Couple this with the fact that many organizations now utilize social tools as part of their technology stack as standard, and the good ol’ email continues to play a central role in corporate communications. Why, then, would we revert to a text message? Surely there are other tools better suited to the job?

Is there still a place for the text message

There are few reasons for the subtle power and potential of a text in a business environment:

  • Reaching the unreachable – due to the nature of some organizations, many individual employees don’t have – or even need – access to corporate systems. The idea of giving every single front-line worker on the production line in your 10,000-strong manufacturing business a corporate email and access to a desktop is, frankly, unrealistic. However, 95% of Americans (and 94% of UK citizens) own a cellphone of some kind. The ownership of a smartphone – which can accept different forms of social messaging – continues to lag behind at 77% (US) and 76% (UK). A text message is more universal and doesn’t require the end user to download anything, accept an invite to connect, or install anything.

* **Work to complete**:
a. According to the excerpt on text messaging in business, what percentage of Americans own a cellphone of some kind?
b. Echo the excerpt on text messaging in business word for word, starting at "There are few" and ending at "or install anything.".
The material that follows has no connection to the text above.

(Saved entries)
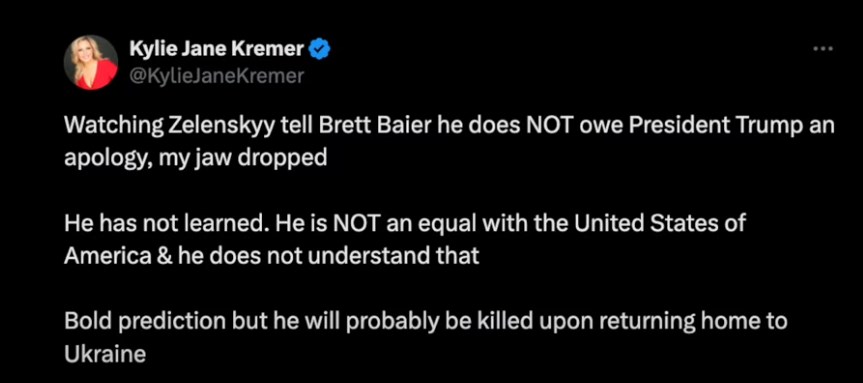Image resolution: width=863 pixels, height=383 pixels.
Task: Open the three-dot more options menu
Action: tap(824, 49)
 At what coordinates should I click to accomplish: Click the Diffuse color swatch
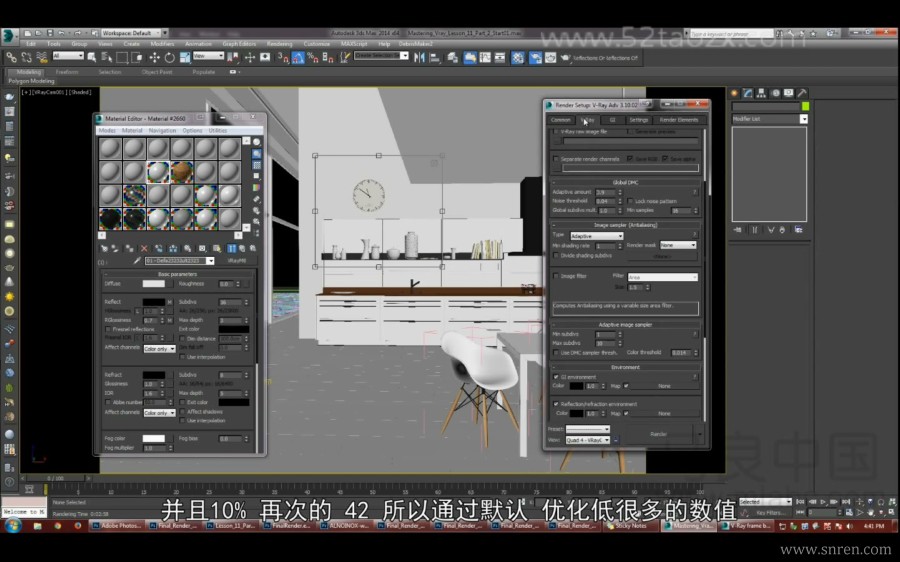point(153,284)
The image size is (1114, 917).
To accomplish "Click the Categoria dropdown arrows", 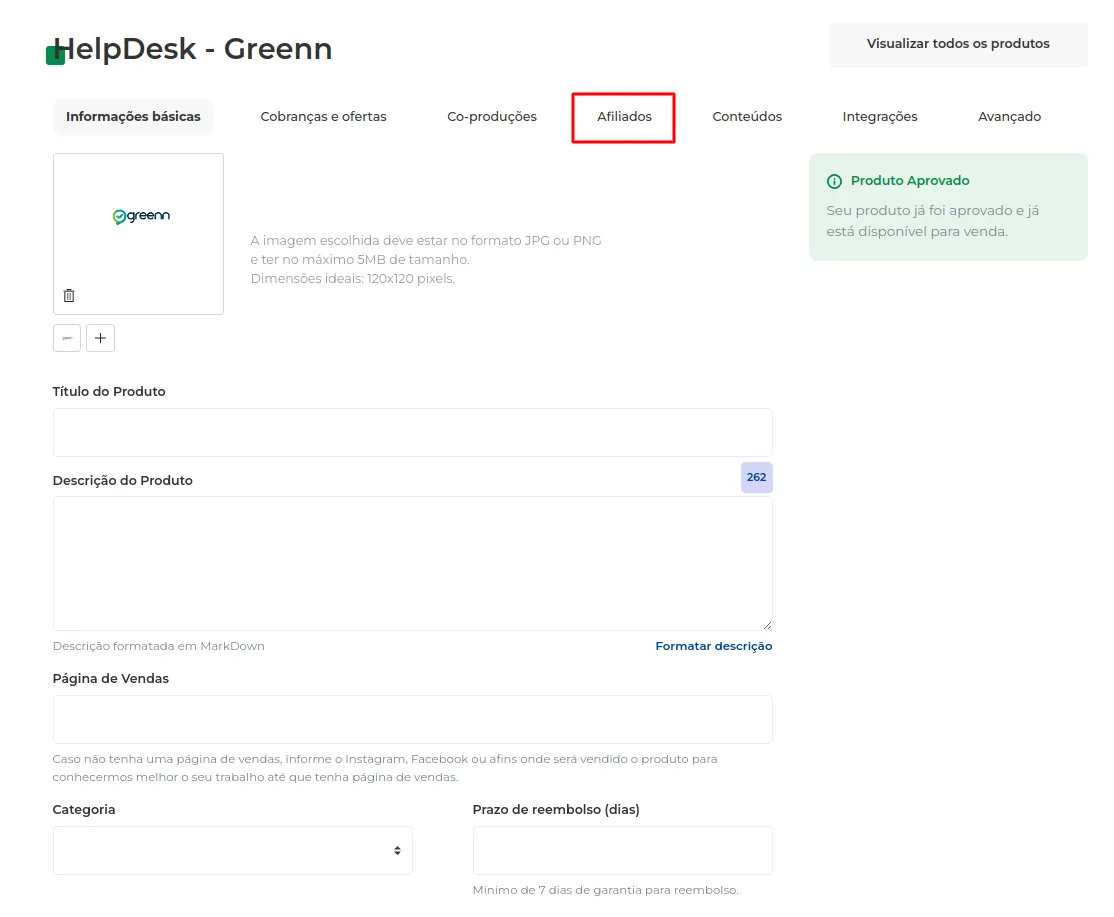I will click(x=397, y=850).
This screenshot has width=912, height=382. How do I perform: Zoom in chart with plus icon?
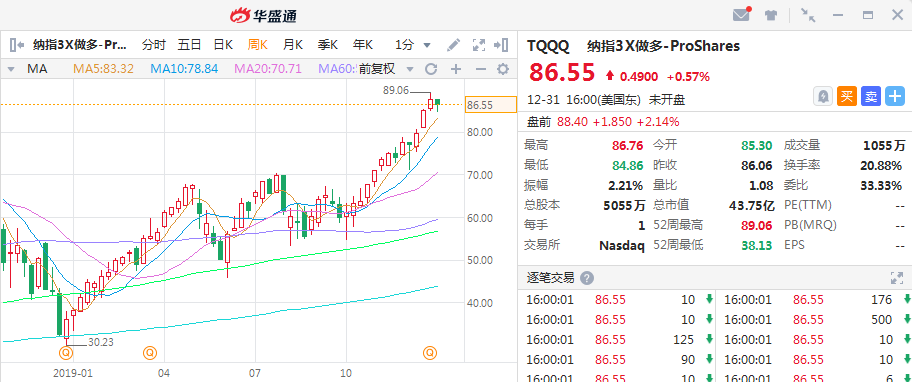point(456,69)
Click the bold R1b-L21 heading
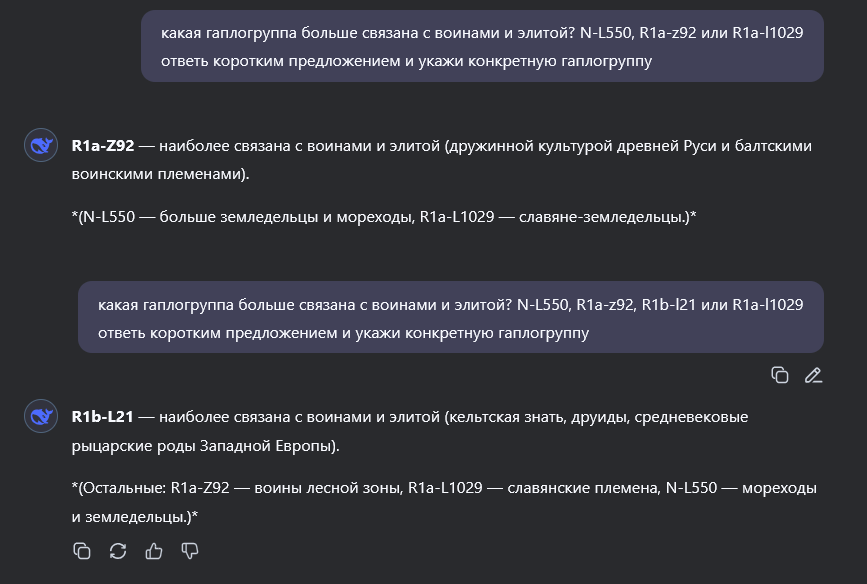The image size is (867, 584). (104, 416)
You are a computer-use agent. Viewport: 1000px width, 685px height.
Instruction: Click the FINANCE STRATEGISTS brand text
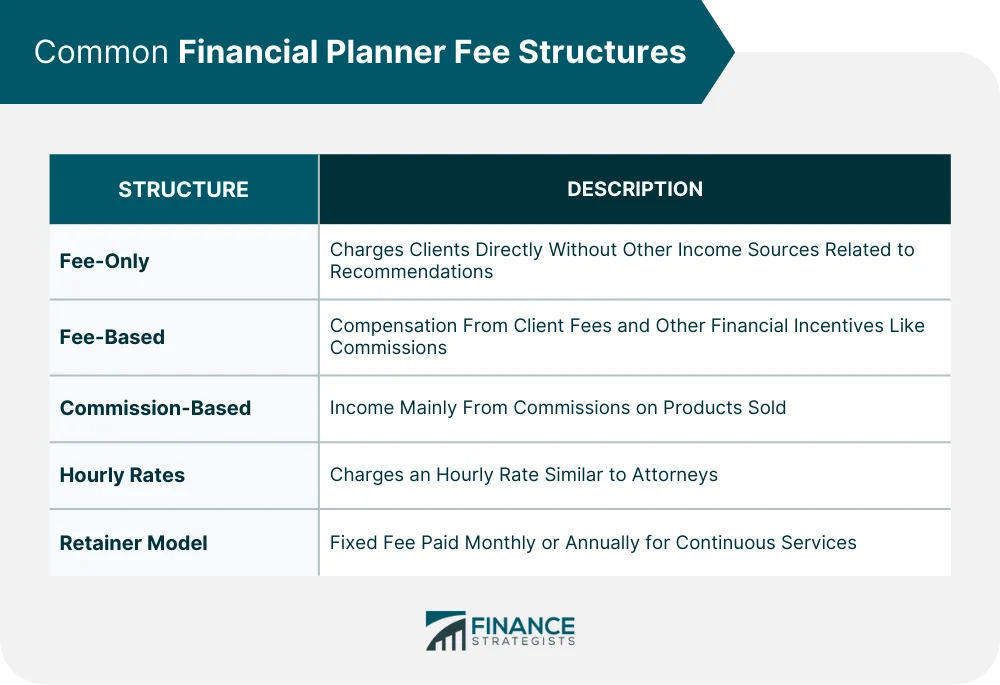[523, 631]
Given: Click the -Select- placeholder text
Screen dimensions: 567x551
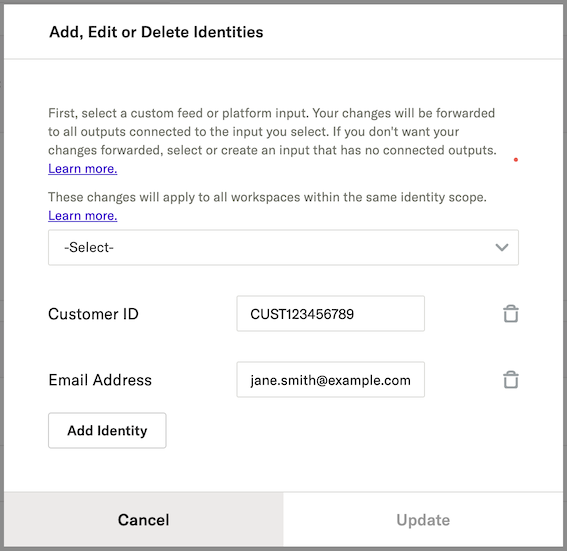Looking at the screenshot, I should pyautogui.click(x=89, y=247).
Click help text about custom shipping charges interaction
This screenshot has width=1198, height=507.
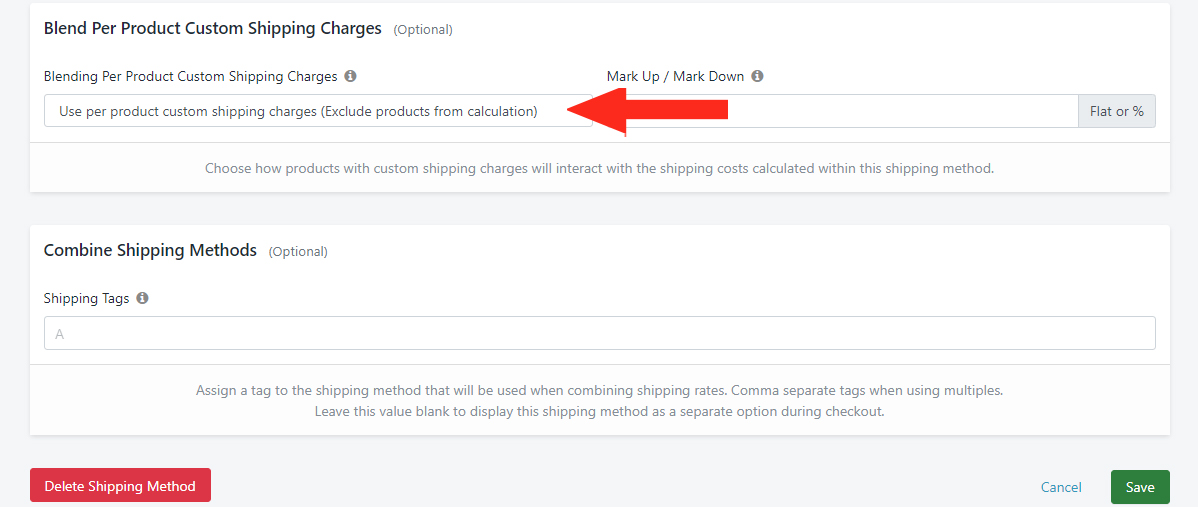600,168
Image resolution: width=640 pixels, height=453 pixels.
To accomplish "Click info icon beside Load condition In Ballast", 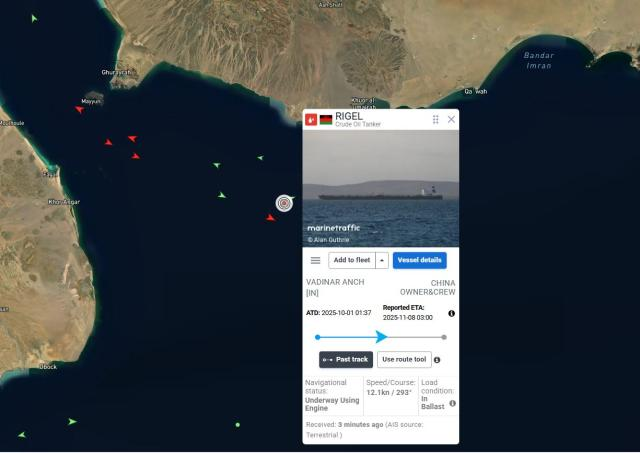I will 452,403.
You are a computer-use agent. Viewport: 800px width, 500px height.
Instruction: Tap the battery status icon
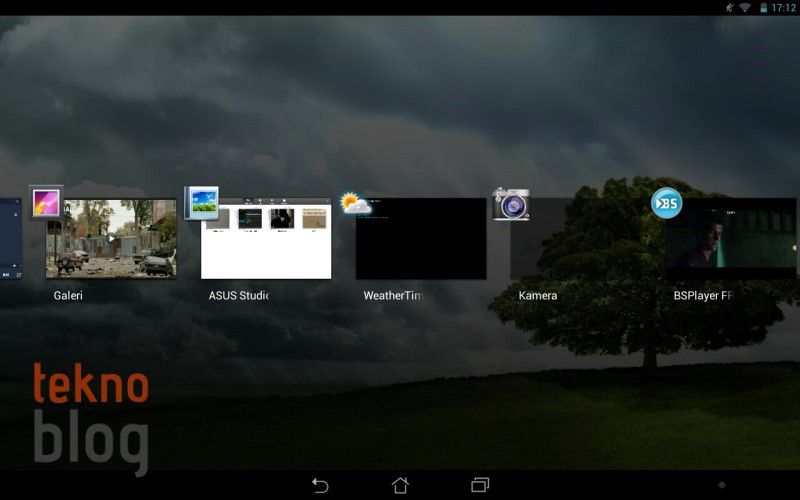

* **Answers per task**:
a. 95%

b.
There are few reasons for the subtle power and potential of a text in a business environment:

  • Reaching the unreachable – due to the nature of some organizations, many individual employees don’t have – or even need – access to corporate systems. The idea of giving every single front-line worker on the production line in your 10,000-strong manufacturing business a corporate email and access to a desktop is, frankly, unrealistic. However, 95% of Americans (and 94% of UK citizens) own a cellphone of some kind. The ownership of a smartphone – which can accept different forms of social messaging – continues to lag behind at 77% (US) and 76% (UK). A text message is more universal and doesn’t require the end user to download anything, accept an invite to connect, or install anything.